⟨

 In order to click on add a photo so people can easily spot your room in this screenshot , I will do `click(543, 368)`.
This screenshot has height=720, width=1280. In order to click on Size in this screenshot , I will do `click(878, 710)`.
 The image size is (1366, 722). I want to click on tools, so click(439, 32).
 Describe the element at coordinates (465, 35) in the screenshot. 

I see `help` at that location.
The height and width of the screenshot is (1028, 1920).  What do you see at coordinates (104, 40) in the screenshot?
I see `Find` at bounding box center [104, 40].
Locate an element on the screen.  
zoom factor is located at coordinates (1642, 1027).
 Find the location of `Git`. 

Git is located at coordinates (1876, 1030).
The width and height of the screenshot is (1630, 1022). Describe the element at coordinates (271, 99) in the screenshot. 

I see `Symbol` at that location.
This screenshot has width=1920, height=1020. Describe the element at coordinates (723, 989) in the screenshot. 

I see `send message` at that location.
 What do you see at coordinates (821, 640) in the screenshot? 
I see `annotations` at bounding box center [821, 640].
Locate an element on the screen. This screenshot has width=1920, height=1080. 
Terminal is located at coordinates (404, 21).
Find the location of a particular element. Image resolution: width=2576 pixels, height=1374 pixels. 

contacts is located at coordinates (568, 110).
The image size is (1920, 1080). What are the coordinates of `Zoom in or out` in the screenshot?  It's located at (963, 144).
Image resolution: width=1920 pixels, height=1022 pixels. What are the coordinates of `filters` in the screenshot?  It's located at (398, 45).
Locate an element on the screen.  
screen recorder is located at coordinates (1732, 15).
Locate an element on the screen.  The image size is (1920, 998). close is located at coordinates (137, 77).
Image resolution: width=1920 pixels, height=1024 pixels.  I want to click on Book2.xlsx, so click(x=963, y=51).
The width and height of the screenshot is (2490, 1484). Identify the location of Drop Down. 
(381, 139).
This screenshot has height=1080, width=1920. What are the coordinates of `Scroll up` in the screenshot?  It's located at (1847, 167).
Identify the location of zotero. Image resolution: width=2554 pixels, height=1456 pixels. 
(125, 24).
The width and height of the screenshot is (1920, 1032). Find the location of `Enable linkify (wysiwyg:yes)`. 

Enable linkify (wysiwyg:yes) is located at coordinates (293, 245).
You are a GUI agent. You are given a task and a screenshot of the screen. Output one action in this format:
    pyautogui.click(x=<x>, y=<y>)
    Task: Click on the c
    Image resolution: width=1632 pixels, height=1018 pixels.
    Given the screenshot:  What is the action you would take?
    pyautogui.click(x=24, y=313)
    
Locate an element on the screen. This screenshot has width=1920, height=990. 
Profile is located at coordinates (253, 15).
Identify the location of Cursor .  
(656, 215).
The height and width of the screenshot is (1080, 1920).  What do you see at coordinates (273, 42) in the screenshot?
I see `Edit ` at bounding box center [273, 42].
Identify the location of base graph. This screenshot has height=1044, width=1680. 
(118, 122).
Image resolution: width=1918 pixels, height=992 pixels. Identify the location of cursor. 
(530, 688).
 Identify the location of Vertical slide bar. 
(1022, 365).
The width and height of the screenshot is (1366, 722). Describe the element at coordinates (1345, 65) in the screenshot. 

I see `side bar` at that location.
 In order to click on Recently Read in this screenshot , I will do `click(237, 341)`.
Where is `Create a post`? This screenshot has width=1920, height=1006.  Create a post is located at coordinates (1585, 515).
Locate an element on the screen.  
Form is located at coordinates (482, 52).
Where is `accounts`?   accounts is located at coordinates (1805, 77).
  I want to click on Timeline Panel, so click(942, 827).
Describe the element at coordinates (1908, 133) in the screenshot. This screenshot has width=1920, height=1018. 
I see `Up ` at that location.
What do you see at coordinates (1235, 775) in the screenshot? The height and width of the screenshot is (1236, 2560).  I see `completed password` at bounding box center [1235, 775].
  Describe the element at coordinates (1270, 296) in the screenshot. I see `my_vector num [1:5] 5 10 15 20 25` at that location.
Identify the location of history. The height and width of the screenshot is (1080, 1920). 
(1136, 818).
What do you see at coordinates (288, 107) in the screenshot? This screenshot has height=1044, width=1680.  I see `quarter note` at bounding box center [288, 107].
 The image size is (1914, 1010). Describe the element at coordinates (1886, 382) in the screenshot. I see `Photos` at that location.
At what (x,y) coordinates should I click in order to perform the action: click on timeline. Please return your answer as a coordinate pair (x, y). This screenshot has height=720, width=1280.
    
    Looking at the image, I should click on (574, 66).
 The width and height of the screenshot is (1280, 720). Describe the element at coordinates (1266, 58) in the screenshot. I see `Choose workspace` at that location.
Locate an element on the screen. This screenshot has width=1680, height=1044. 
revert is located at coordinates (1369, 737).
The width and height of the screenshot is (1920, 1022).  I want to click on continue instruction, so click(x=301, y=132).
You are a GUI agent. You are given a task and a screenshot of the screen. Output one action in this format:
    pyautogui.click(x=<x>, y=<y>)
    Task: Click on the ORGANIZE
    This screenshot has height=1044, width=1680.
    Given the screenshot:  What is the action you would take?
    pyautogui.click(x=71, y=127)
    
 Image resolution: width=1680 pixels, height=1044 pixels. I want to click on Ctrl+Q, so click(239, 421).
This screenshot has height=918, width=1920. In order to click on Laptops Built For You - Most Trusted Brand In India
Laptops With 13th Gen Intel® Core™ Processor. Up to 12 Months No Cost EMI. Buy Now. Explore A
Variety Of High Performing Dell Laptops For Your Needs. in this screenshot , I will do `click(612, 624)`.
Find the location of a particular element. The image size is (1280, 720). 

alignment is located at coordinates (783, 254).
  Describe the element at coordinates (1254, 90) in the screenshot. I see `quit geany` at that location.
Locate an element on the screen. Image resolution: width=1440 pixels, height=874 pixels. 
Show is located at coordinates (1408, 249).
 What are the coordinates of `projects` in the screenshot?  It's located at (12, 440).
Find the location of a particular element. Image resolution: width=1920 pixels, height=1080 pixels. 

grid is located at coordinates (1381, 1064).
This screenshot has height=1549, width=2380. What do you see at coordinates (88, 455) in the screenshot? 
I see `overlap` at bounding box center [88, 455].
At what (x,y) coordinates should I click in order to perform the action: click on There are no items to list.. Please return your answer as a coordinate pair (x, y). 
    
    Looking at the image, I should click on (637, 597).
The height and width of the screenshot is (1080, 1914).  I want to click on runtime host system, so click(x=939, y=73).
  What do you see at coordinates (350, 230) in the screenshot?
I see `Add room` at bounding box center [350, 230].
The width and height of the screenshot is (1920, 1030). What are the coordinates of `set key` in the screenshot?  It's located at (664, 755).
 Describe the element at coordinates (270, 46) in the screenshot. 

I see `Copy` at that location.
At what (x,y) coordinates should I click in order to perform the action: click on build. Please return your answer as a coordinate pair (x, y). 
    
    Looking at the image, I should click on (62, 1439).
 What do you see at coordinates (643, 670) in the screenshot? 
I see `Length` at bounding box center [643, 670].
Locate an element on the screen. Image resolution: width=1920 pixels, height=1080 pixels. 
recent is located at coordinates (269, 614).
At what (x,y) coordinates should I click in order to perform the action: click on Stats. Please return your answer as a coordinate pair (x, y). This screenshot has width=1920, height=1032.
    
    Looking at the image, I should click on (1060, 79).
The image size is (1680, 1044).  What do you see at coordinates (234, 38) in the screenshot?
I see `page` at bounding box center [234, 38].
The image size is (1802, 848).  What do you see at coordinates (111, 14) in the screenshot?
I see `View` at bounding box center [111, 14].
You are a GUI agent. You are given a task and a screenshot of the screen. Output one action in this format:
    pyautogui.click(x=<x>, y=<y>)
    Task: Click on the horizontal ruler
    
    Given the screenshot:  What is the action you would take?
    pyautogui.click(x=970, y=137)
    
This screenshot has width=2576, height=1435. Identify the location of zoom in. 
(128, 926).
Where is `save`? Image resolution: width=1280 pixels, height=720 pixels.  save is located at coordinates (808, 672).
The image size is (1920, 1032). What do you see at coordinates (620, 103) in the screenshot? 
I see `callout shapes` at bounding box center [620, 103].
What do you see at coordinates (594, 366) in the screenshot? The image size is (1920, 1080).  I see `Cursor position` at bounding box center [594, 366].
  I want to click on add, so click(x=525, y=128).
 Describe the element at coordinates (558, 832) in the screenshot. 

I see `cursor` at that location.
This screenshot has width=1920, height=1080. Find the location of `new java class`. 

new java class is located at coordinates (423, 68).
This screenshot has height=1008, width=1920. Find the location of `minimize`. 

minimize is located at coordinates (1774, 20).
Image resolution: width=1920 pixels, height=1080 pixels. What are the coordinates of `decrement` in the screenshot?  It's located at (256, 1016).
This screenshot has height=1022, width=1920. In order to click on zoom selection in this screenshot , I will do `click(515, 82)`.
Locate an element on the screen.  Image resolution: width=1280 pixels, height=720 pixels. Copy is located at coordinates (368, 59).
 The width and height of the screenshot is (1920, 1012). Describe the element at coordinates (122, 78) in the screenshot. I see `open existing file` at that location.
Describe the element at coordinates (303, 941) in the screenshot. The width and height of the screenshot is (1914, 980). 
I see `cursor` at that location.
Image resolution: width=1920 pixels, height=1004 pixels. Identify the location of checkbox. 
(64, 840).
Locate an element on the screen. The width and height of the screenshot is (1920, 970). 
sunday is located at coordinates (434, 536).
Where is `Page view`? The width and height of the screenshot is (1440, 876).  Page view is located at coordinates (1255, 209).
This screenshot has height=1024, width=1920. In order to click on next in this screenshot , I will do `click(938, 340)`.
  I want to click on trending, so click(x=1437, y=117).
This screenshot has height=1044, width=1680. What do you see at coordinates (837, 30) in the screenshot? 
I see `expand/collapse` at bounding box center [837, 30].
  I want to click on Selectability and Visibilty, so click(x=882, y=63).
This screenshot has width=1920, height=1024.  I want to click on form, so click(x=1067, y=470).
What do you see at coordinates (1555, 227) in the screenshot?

⟩

**WHAT YOU HAVE TO DO:** Please quote the lines above exactly, from the line with "has width=1920, height=1032." up to and including the line with "Looking at the image, I should click on (1060, 79).".

**EXPECTED ANSWER:**
At what (x,y) coordinates should I click in order to perform the action: click on Stats. Please return your answer as a coordinate pair (x, y). This screenshot has width=1920, height=1032.
    
    Looking at the image, I should click on (1060, 79).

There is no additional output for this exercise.